> **Aim of the task**: Everything below from the line with "Image resolution: width=656" through the line with "Viewport: 323px width, 173px" must be retyped exactly, except the pictures.

> **Task input**:

== Segment start ==

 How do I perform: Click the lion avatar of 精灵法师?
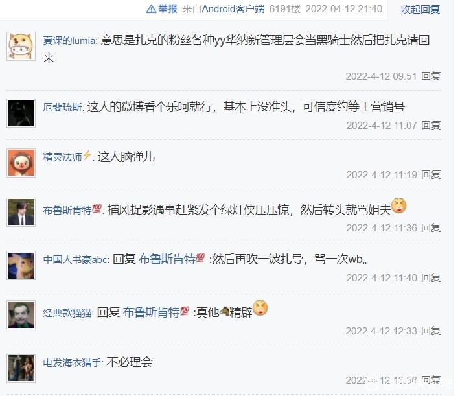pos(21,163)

== Segment end ==
== Segment start ==

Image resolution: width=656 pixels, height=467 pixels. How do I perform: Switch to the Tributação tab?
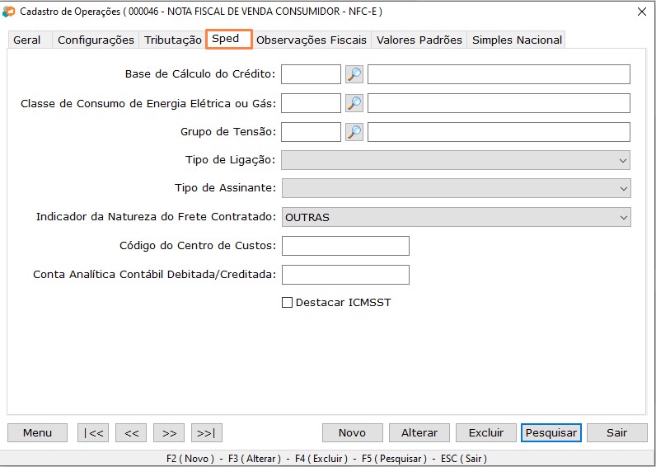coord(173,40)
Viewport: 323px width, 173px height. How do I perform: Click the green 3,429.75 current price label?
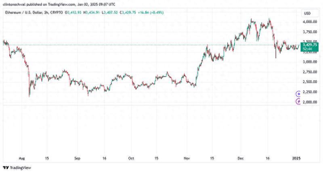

== Segment end ==

> **Solution to the exercise**:
Image resolution: width=656 pixels, height=467 pixels. How do I perform: Switch to the Tributação tab?
coord(173,40)
Viewport: 323px width, 173px height. How do I perform: Click the green 3,429.75 current price label?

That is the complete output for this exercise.